Cuidando de los ojos

Introducción

Los ojos de los gatos son delicados. Hermosos, luminosos, vitales, misteriosos, pero no son inmunes a las enfermedades. Deben limpiarse frecuentemente para que no se acumulen suciedad en ellos. Especialmente hay que eliminar las legañas que se le suelen quedar alrededor.

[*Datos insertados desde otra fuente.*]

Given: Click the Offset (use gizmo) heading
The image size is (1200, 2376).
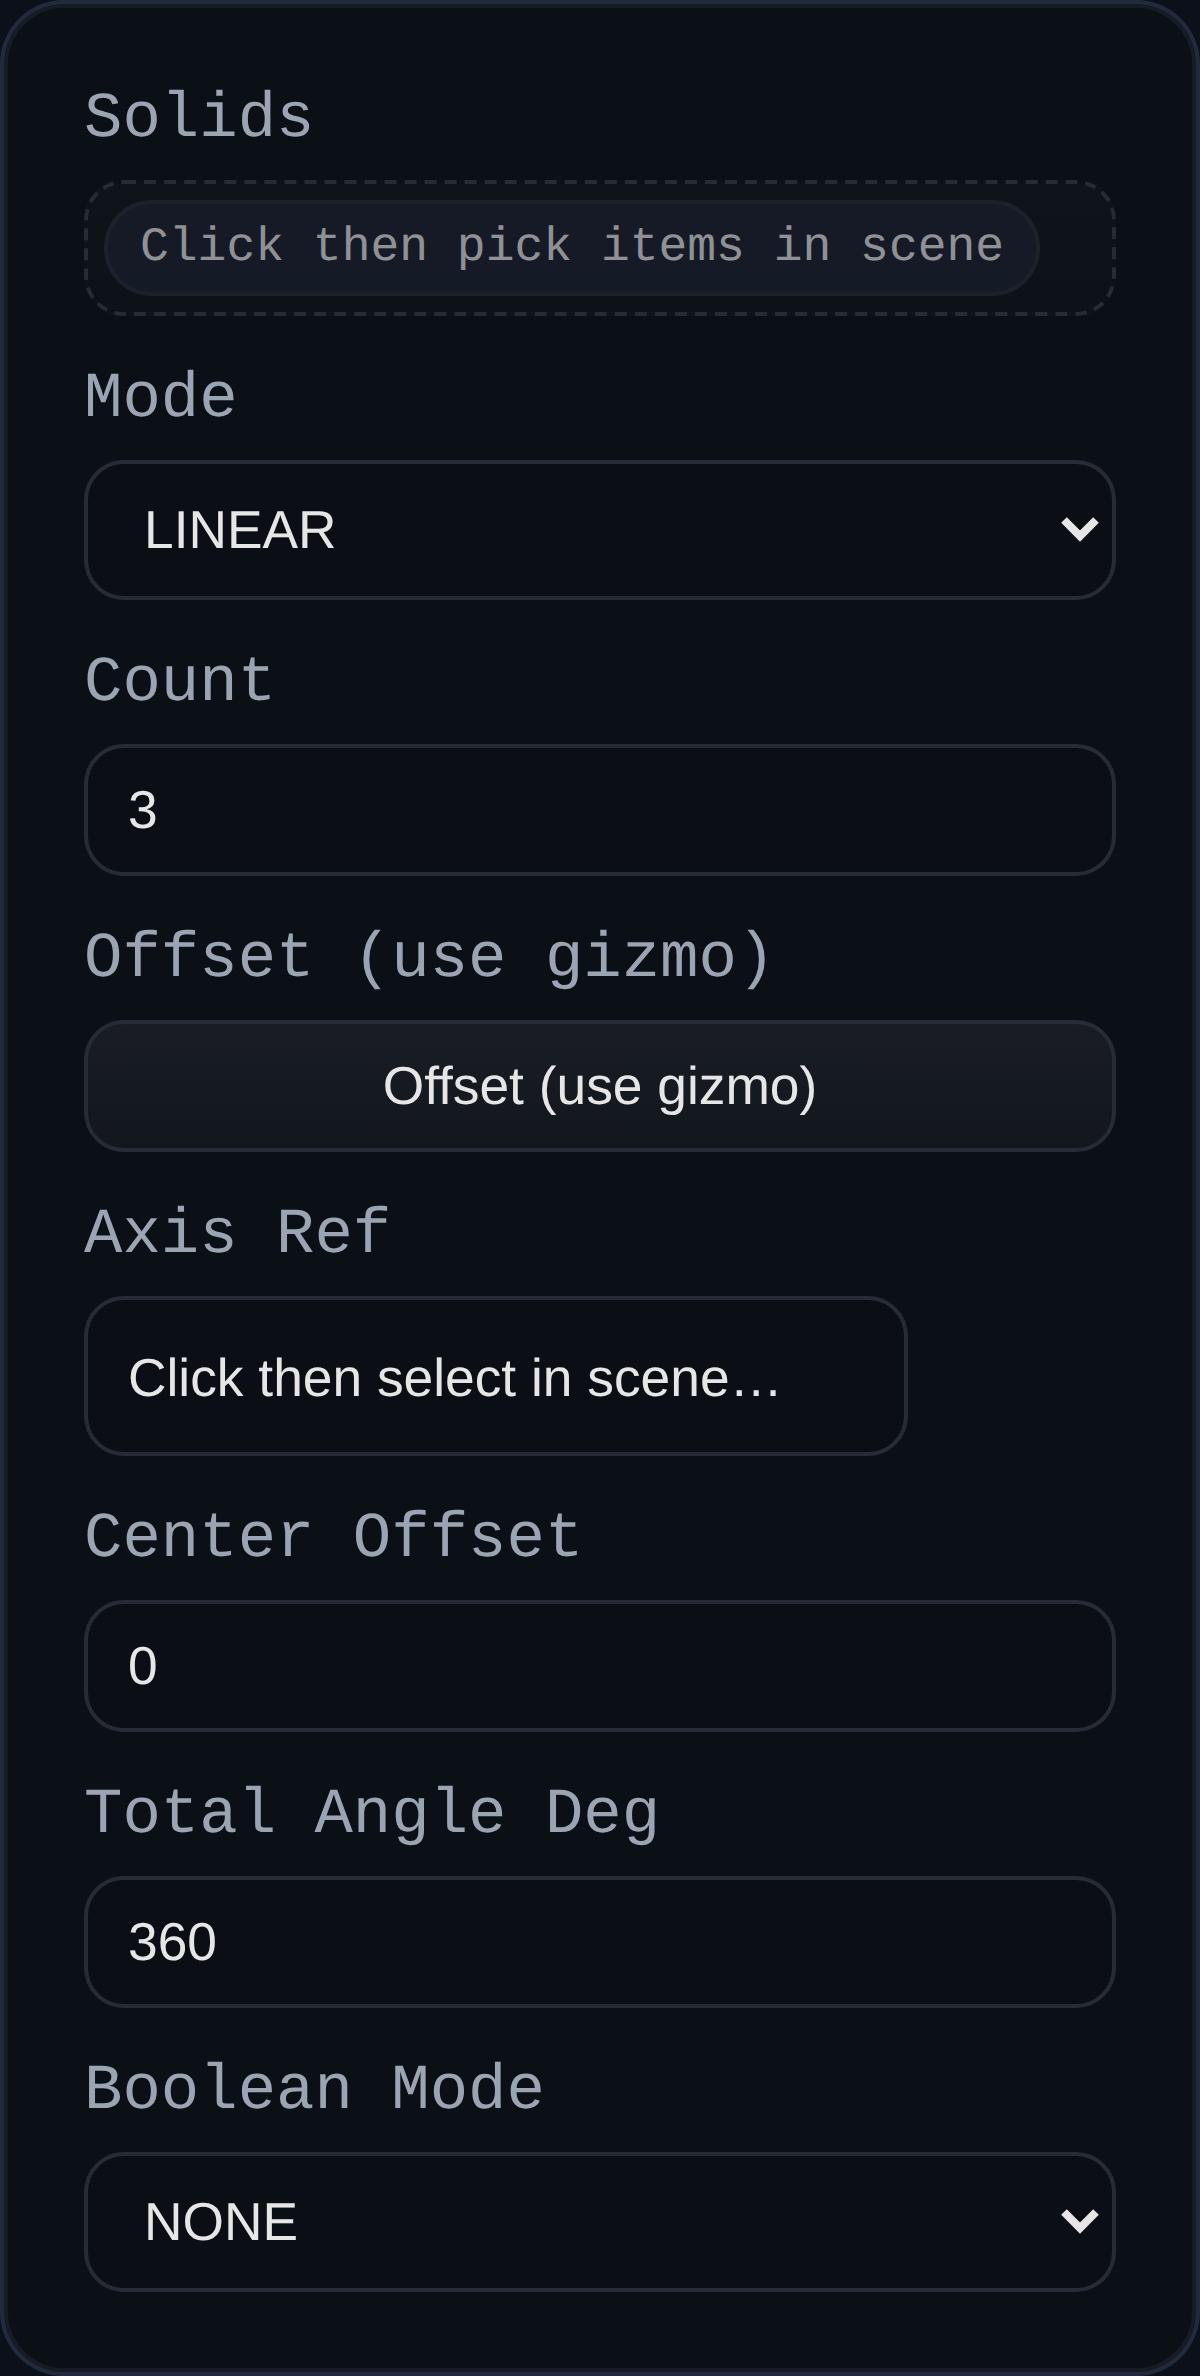Looking at the screenshot, I should (430, 956).
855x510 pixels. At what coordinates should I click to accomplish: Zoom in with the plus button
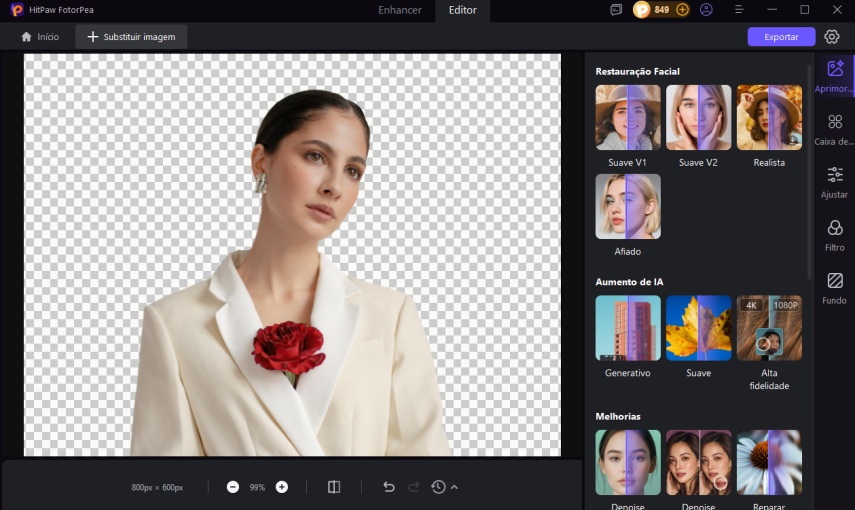[x=282, y=487]
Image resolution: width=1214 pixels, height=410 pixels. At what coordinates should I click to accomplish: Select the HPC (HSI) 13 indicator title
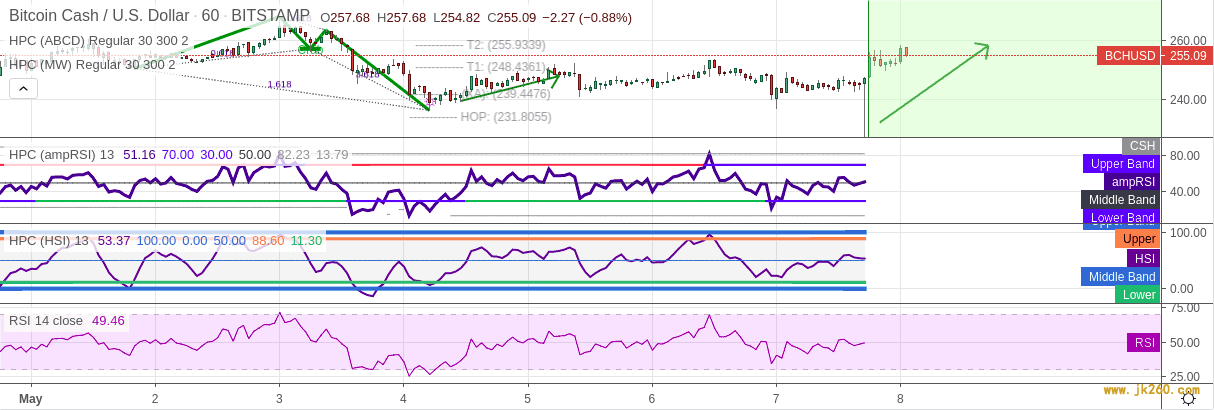tap(48, 240)
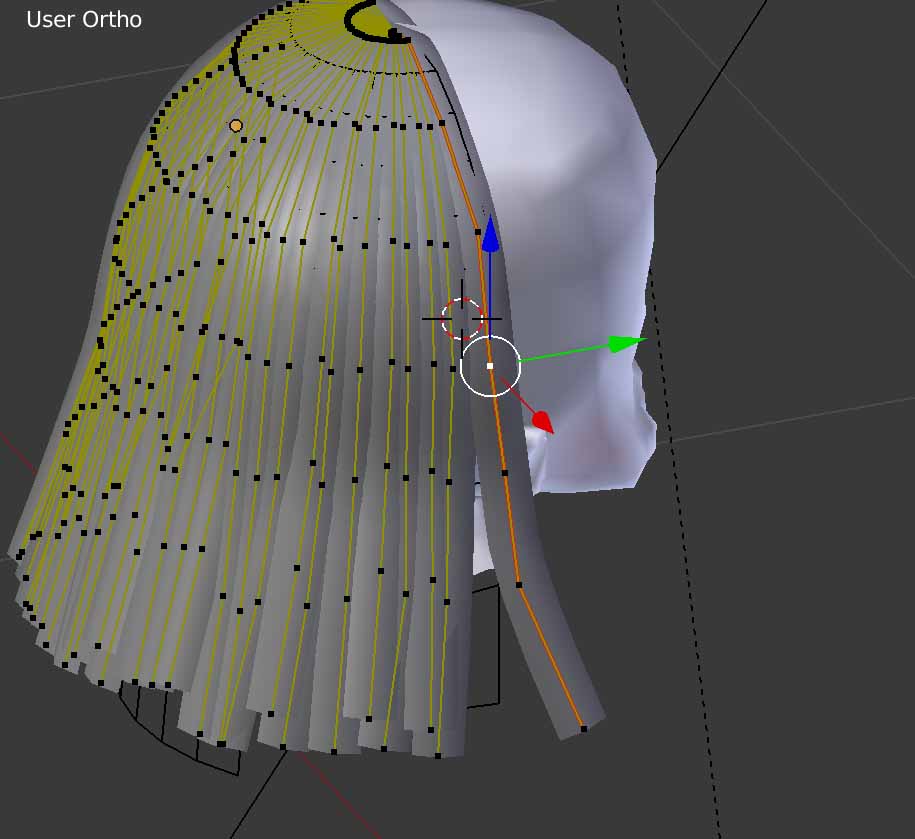Select the bottom endpoint of the orange curve
This screenshot has height=839, width=915.
pos(583,729)
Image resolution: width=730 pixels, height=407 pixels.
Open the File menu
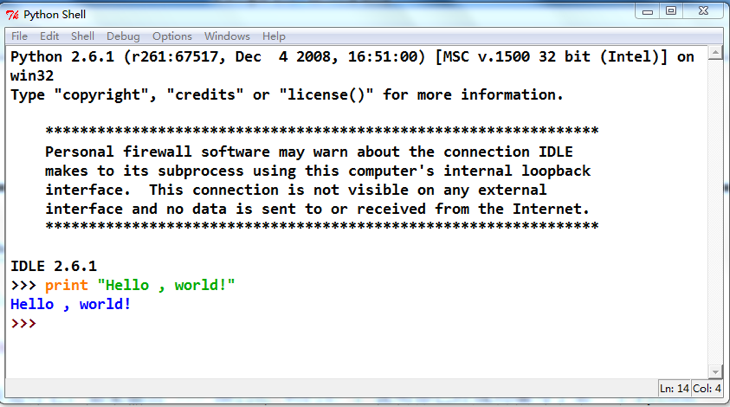(x=19, y=36)
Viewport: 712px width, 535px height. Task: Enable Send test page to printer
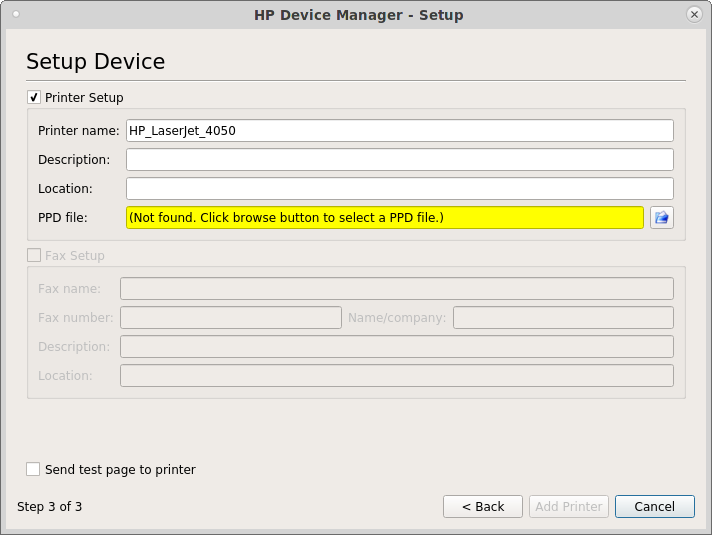34,469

Los gatos siempre husmean por lugares en los que pueden acopiar polvo y suciedad. Olvidar la limpieza puede desembocar en alguna enfermedad que después provoque un mayor problema para el animal.

Ojos lacrimosos

Aunque los ojos de un gato suelen gozar, en general, de un buen estado de salud y no necesitan un mantenimiento particular, hay que prepararse para los contratiempos. El primer síntoma que denota un problema en los ojos de un gato es un constante lagrimeo, denominado epífora. Este goteo puede ser debido a que le haya entrado polvo o algún cuerpo extraño, y que puede ser que tenga una infección. La epífora también puede deberse a una obstrucción del llamado conducto nasolacrimal, que es por donde el exceso de lágrimas de los ojos, drenan hacia la cavidad nasal. Esas obstrucciones pueden ser temporales, si hay una infección o inflamación o bien permanentes, que suelen ser de nacimiento. No son peligrosas pero requieren mayor atención e higiene por nuestra parte. Ciertas razas, las denominadas braquicefálicas, consideradas las muy chatas, requieren cuidados más regulares. De hecho, algunos gatos de raza como los Persas tienden a tener problemas en los lagrimales y es necesario una vigía diaria.

¿Cómo limpiarlos?

¿Cómo limpiarlos?

Lo aconsejable es limpiar los ojos cada dos días. Los gatos acumularán legañas y es primordial que mantengas sus ojos limpios. Para quitárselas basta con un poco de algodón humedecido con agua o suero fisiológico que le acaricie con suavidad, tratando de quitar todo lo posible. El método más idóneo es moviéndolo siempre alrededor de los ojos, sin llegar a tocar el globo ocular. En el caso de encontrar lágrimas que formen un cerco alrededor del ojo, también será necesario retirar el exceso y limpiar. Especialmente hay que sanear el ángulo medio del ojo. Para ello es recomendable una gasa estéril humedecida en un antiséptico oftalmológico. No obstante, si el lagrimeo es excesivo o hay enrojecimiento, habrá que consultar inmediatamente a un veterinario. De hecho, la epífora no es habitual en el gato, y es conveniente buscar la malformación de la glándula lagrimal o de los párpados, o el problema infeccioso o vírico que lo provoca.

Curiosidades

Curiosidades

Los ojos de los gatos poseen cualidades extraordinarias. No solo por su hermoso aspecto externo. Se ha descubierto que los ojos de los gatos distinguen los colores mejor que los perros ya que su retina contiene más conos y bastones que en ellos.

La sensibilidad a la luz en lo que se refiere a las longitudes de onda corta es seis veces superior a la del hombre, de ahí que el gato pueda ver en la oscuridad. Detrás de su retina posee un tejido reflectante llamado tapetum lucidum, que logra aumentar entre 30 y 50 veces cualquier rastro de luz, por pequeño que sea, y facilita su visión nocturna.

Los gatos también poseen visión binocular, de manera que el campo de visión de un ojo siempre quedará cubierto por el otro. Además, esta característica les permite una visión en tres dimensiones para juzgar la distancia, profundidad y tamaño de lo que le rodea.

Las habilidades oculares de los gatos no aparecen hasta las doce semanas. De hecho, abren los ojos entre los 7 y los 14 días de vida.